Neurosurgical Laboratories, Brigham and Women's Hospital [R. S. C., D. G., K. D., P. M. B.]; Brain Tumor Center, Brigham and Women's Hospital [R. S. C., D. G., K. D., P. M. B.]; The Children's Hospital [R. S. C., D. G., K. D., P. M. B.]; and Dana Farber Cancer Institute [P. N. B.], Department of Surgery, Harvard Medical School [R. S. C., D. G., K. D., P. M. B.], Boston, Massachusetts 02115

The possibility that the female sex steroid progesterone plays a role in meningioma proliferation has been suggested by a number of investigators; and it had been shown that many meningiomas have high affinity progesterone binding sites. The aim of this study was to examine the expression of progesterone receptor mRNA and correlate it with the nuclear localization of progesterone receptor by immunocytochemistry in a large number of meningiomas. Thirty-three meningiomas were examined for the presence of measurable amounts of progesterone receptor mRNA by Northern blot analysis and 11 of these were analyzed for receptor protein by immunohistochemistry. These were compared with normal arachnoid and an arachnoid cell line.

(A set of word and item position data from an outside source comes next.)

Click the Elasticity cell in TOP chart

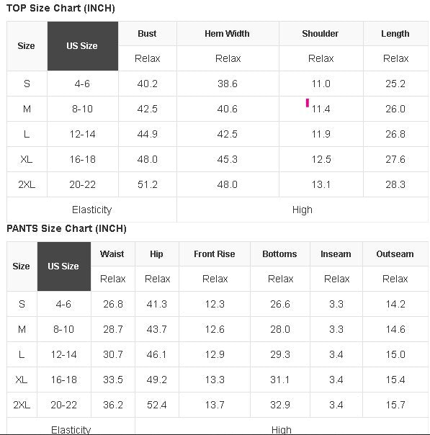pyautogui.click(x=91, y=210)
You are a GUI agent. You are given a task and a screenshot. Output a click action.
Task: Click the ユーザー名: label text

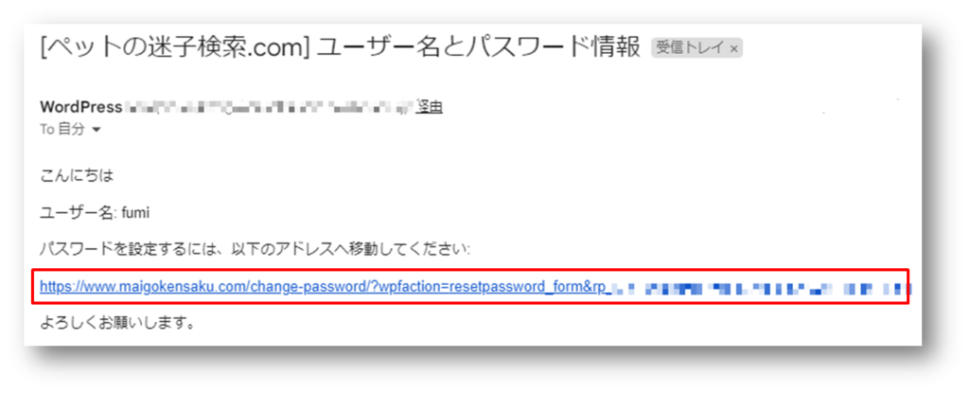[x=79, y=213]
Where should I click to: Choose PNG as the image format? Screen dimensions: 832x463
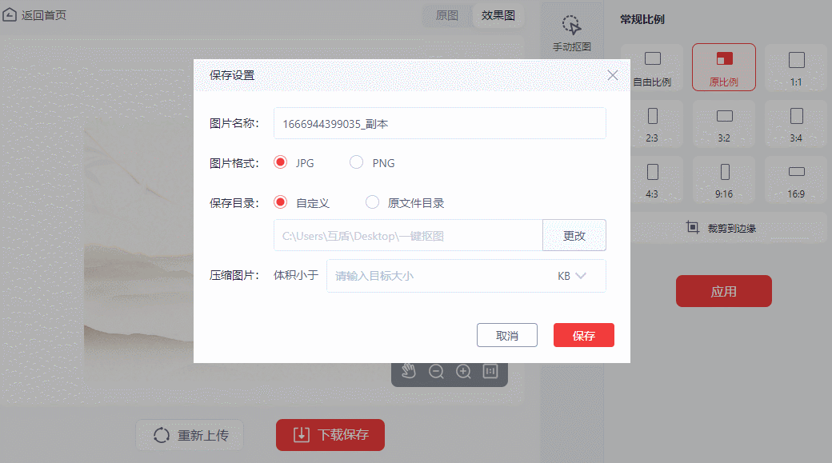tap(357, 162)
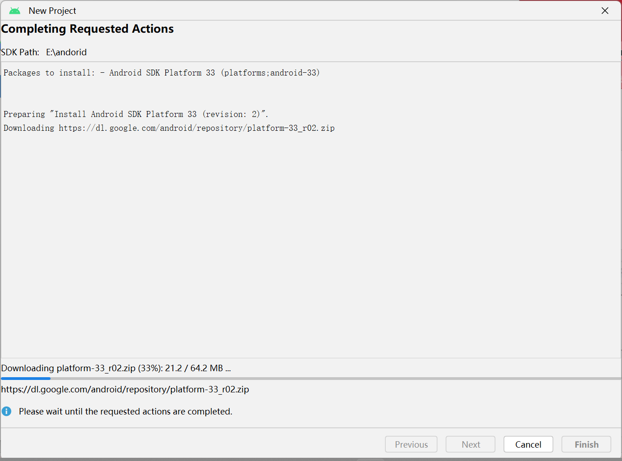Click the Completing Requested Actions heading

[87, 29]
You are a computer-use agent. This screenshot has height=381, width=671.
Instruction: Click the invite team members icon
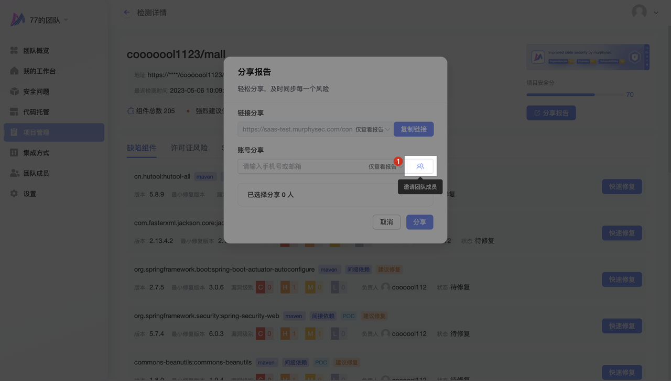[420, 166]
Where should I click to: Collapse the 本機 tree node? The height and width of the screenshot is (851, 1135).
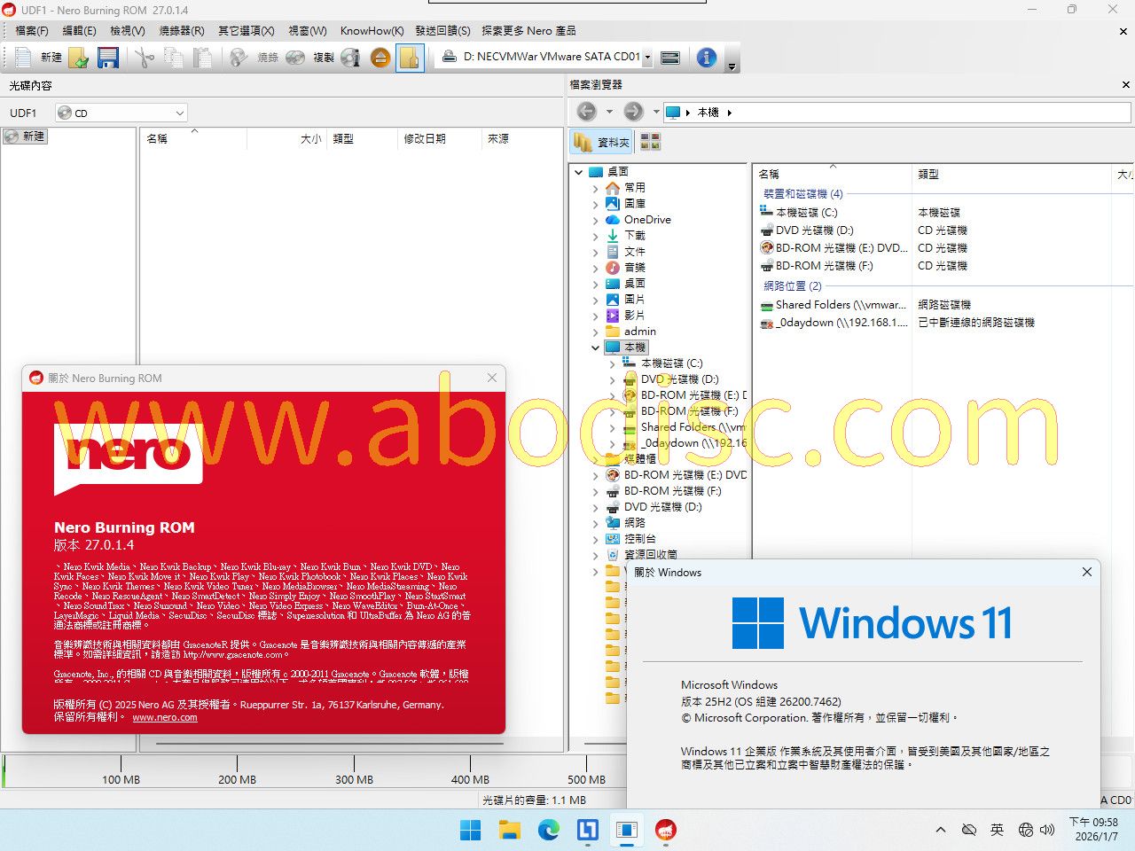point(595,347)
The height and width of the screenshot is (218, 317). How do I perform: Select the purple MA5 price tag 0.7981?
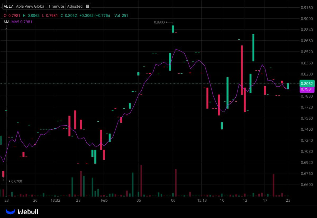tap(307, 89)
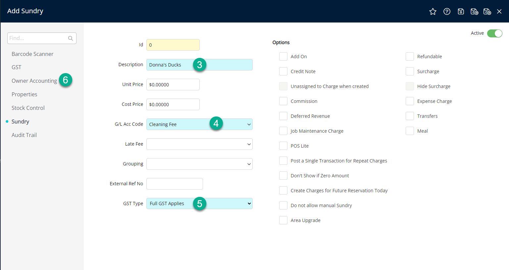Click the Save and Continue arrow icon
This screenshot has height=270, width=509.
click(x=474, y=12)
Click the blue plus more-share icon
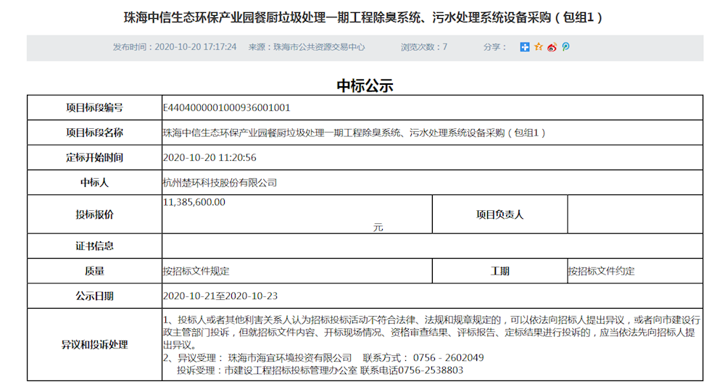The image size is (725, 392). (525, 47)
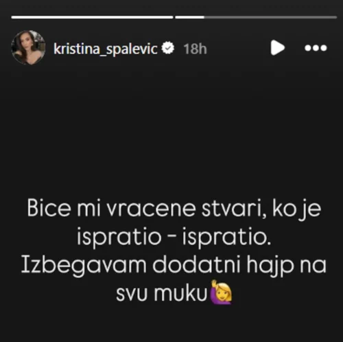The width and height of the screenshot is (343, 342).
Task: Click the word 'hajp' in story text
Action: [x=270, y=266]
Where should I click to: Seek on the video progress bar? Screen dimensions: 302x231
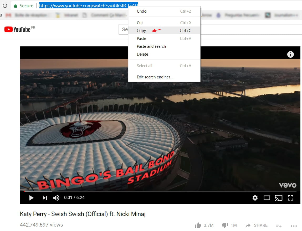(x=158, y=191)
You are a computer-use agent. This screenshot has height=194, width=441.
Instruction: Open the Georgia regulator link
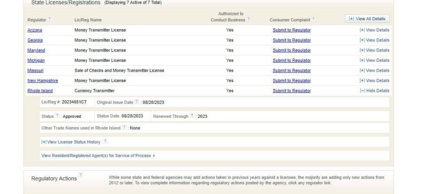35,40
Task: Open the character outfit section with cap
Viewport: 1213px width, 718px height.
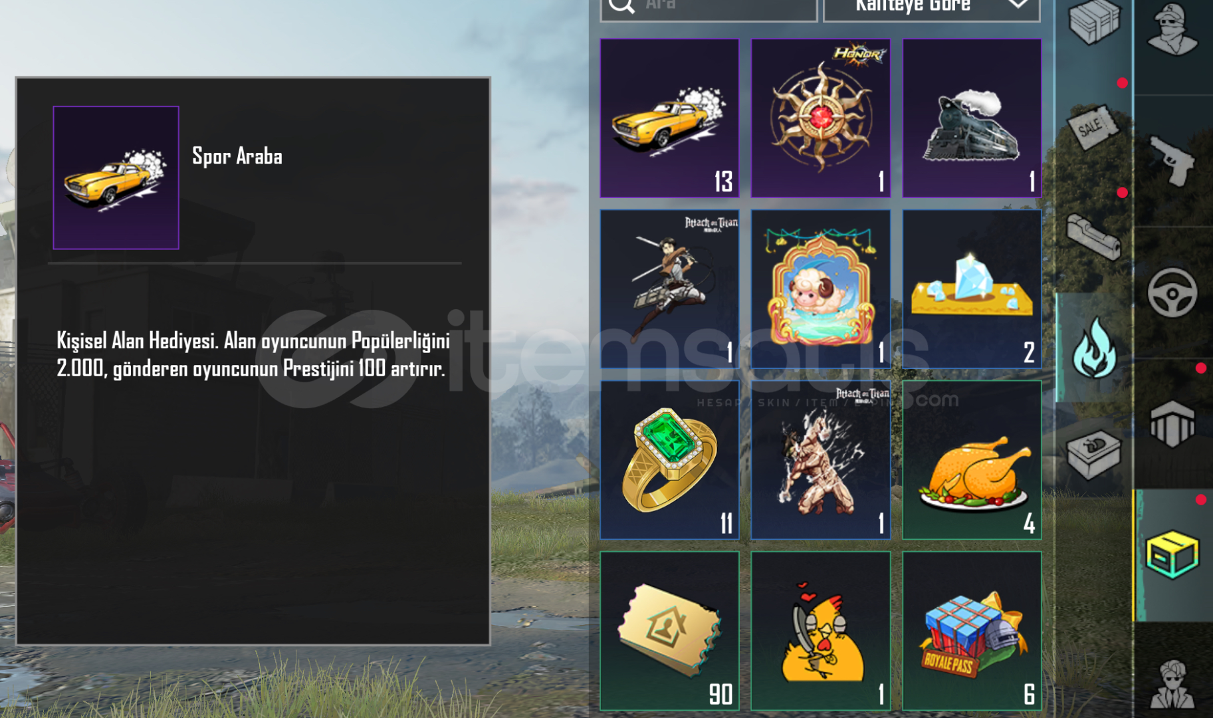Action: (x=1172, y=29)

Sixty-four % of the meningiomas expressed progesterone receptor mRNA. This occurred in a similar pattern to what has previously been shown for T-47 D cells, a breast carcinoma cell line with 11.4-, 6.1-, 5.2-, 4.5-, 3.2-, and 2.5-kilobase mRNA species. This suggests that progesterone receptor expression is not tumor specific. There was a marked predominance of women among those patients whose tumors expressed progesterone receptor; 81% were female and 19% were male. The immunohistochemistry data correlate well with the Northern blot analysis. The staining was clearly nuclear, suggesting that the receptor is in a location to be activated.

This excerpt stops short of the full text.